I am definitely noticing the green wall/facade, vegetated architecture trend... with ASLA's blog asking the burning question: Are green walls 'the green roofs of 2008?' Seems so, at least in a theoretical, paper architecture visual sense - but as mentioned prior, green facades and walls are beginning to literally take root all over. A few notable recent finds:
Treehugger showed us the simplicity of Topiade by Gas Design Group. This overlay facade for existing Louis Vuitton stores that melds topiary forms in, you guessed it, shapes reminiscent of the LV logo... store branding to the extreme. From the renderings, it seems partially artificial and partially vegetated... Interestingly, Gas Design Group is a industrial and product design firm - illuminating for me, that like green roof technology, living wall technology will inevitably be pressured to perform not as a landscape, but as a commodity.

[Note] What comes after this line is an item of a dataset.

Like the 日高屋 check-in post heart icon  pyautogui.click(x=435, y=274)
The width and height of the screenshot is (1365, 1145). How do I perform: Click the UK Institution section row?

:: images via TreeHugger follow for additional links
On a totally different scale and concept, vegetative-leaning architect Ken Yeang's rendering for a 'bioclimatic' Elephant and Castle skyscraper in London.
:: image via Treehugger
Our third is another 'component' from a French company called Vegetalis, Greenwall S.A.S. The initial web shots shows some of the structural components for their mur vegetal, which, if my high school french doesn't fail me, means vegetated wall. Makes sense. Part of the appeal of these walls is the modularity, which has created products by a number of manufacturers, which can be installed, removed, adjusted in theoretically a simple manner... My upcoming goal is to collect examples of each of the systems to compare how they work, as well as visit some sites... now I just need to find a way to Paris.